* **Task item**: Omitting every picture, copy the lines from the one that contains "Where should I" through the last line of the records below, exactly and with nothing added.

* **Available records**:
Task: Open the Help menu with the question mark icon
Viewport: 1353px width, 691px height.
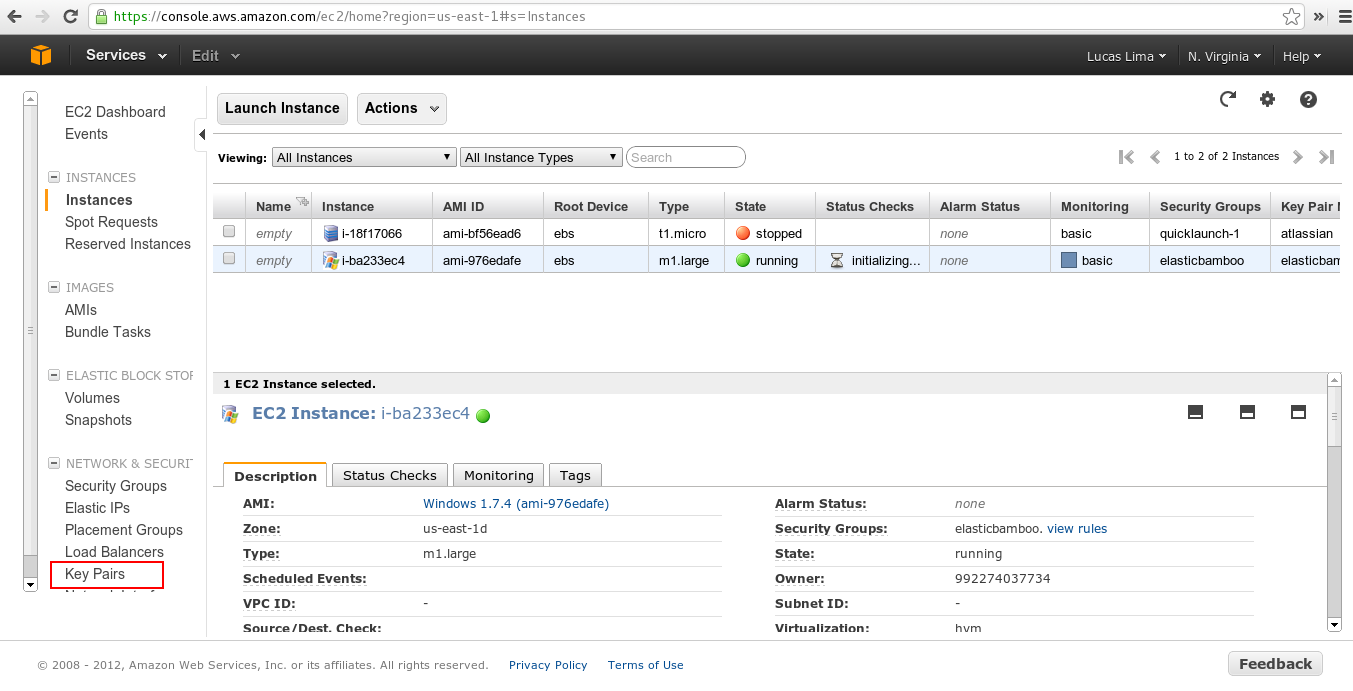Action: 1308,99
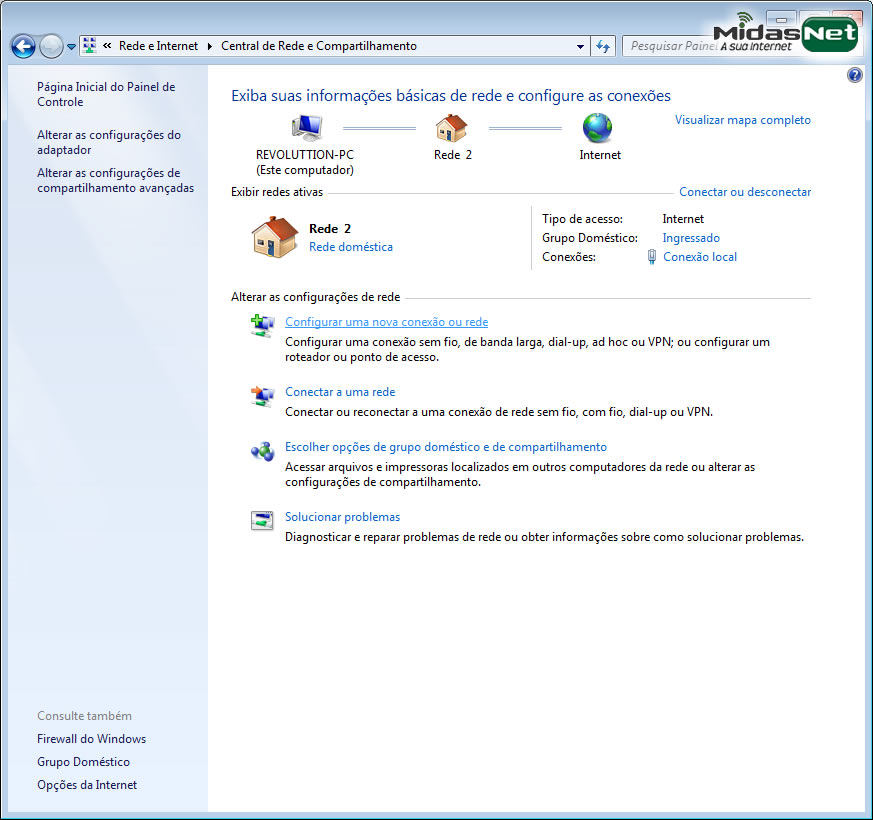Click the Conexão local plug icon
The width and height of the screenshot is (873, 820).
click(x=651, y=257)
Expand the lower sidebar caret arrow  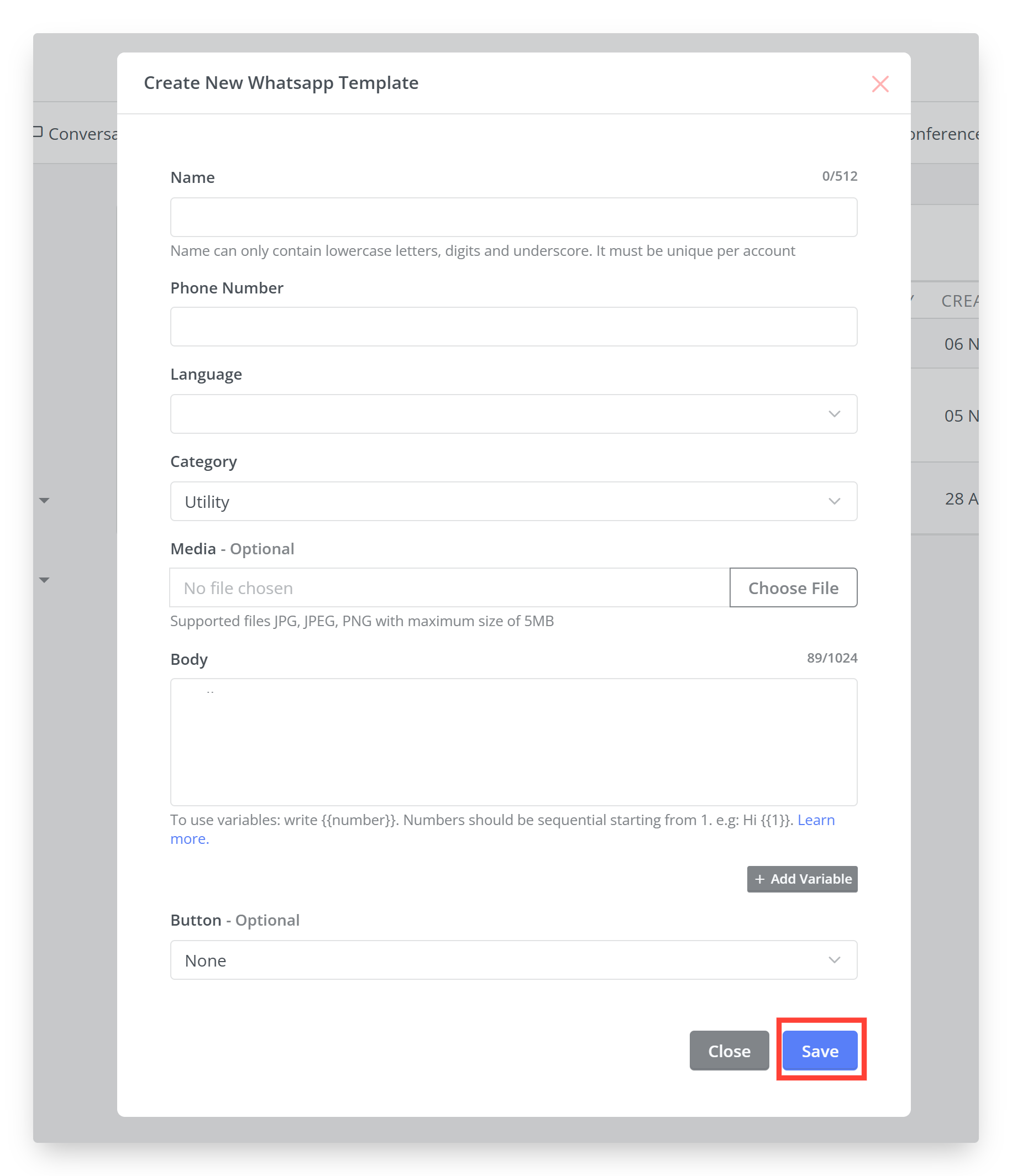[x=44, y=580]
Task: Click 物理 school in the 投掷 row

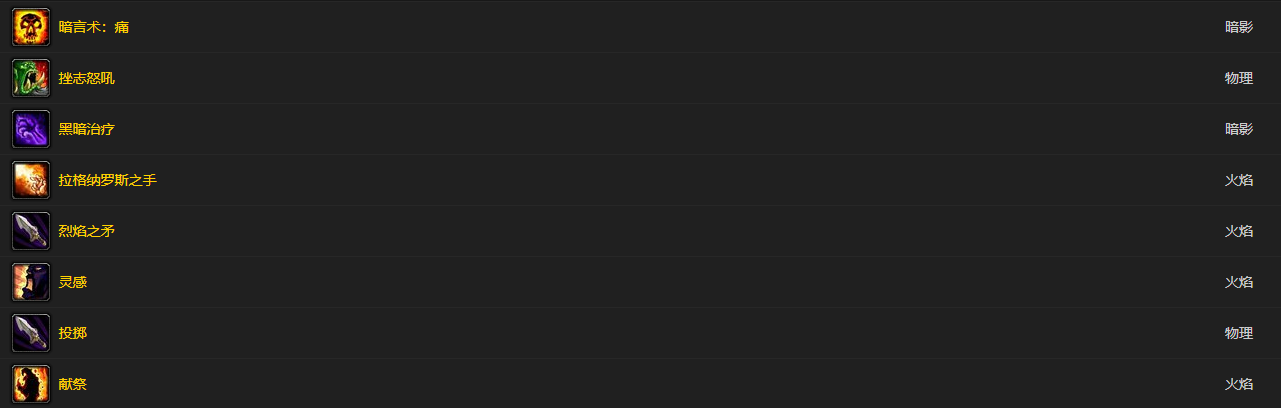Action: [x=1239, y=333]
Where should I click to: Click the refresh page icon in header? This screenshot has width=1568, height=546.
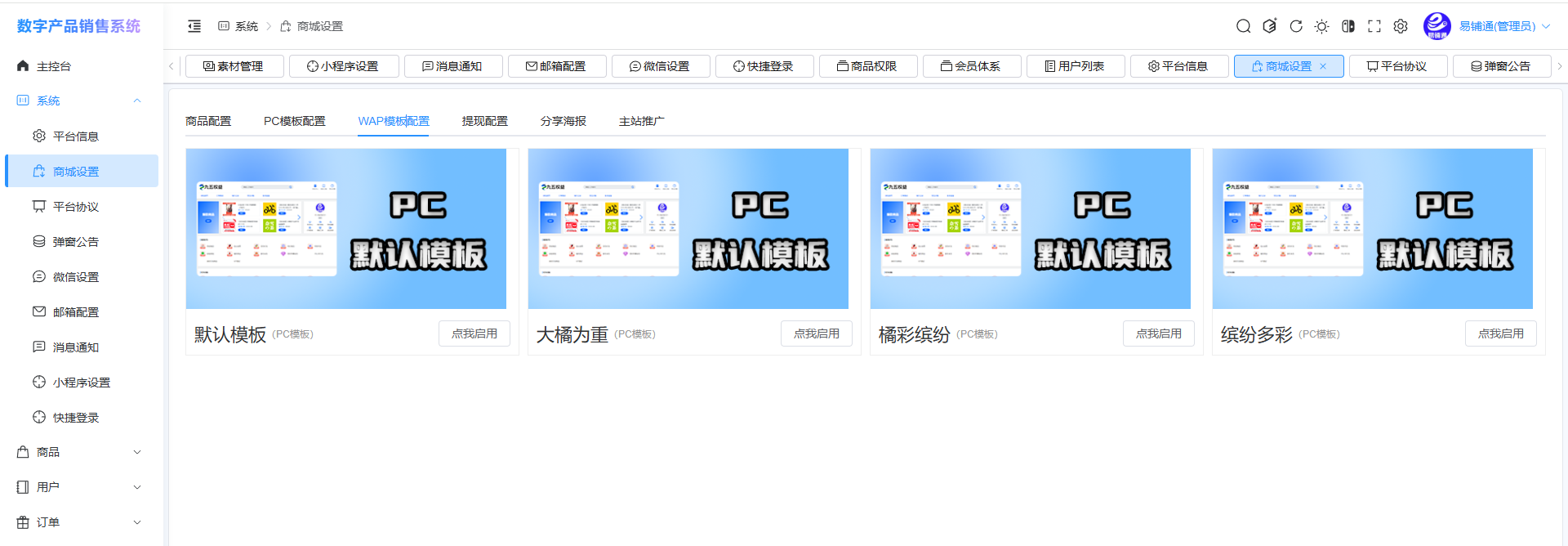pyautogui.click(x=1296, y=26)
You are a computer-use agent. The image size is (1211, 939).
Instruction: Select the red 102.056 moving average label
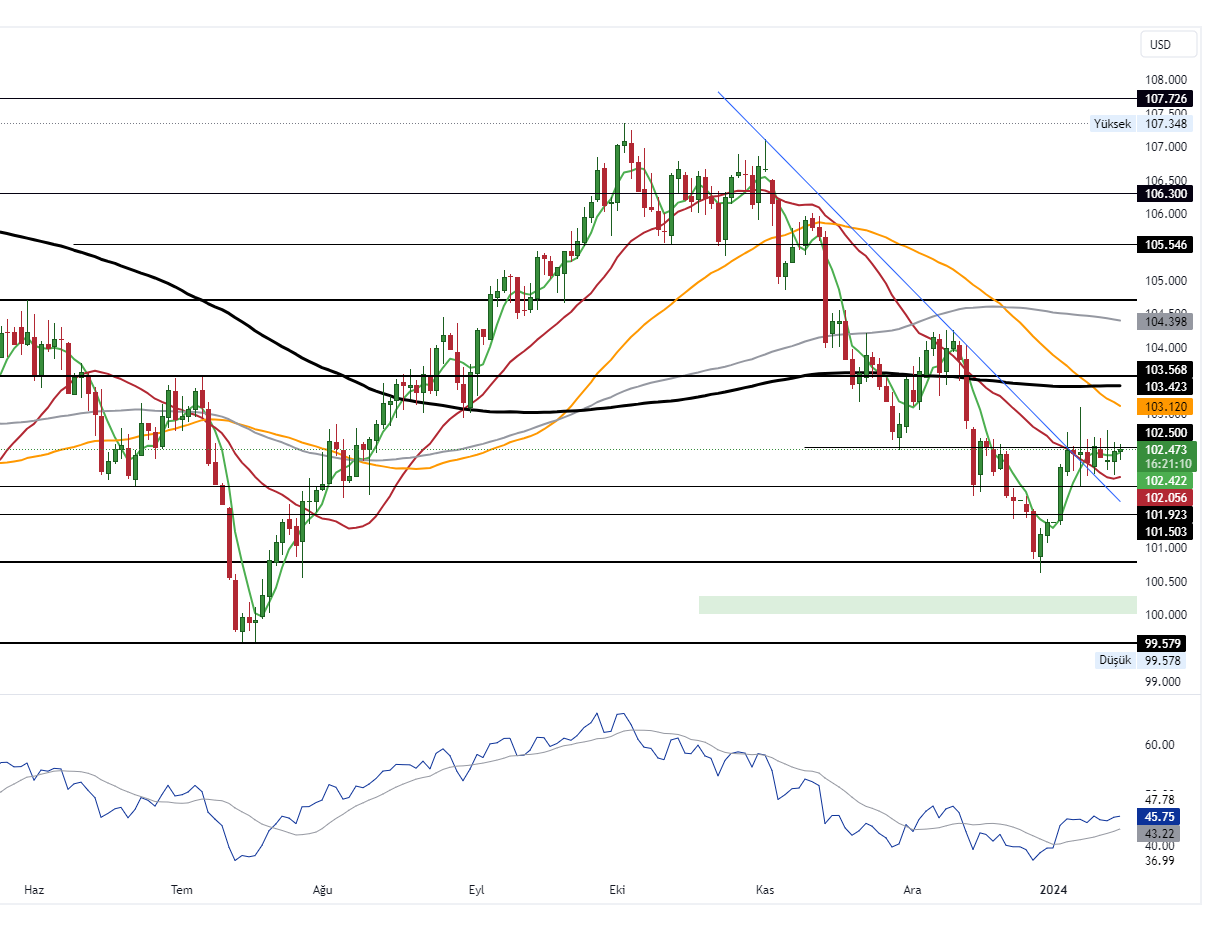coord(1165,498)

* **Solution for this task**:
Where should I click to: Click the refresh page icon in header? This screenshot has width=1568, height=546.
pyautogui.click(x=1296, y=26)
You are a computer-use agent. The image size is (1211, 939).
Instruction: Select the red 102.056 moving average label
coord(1165,498)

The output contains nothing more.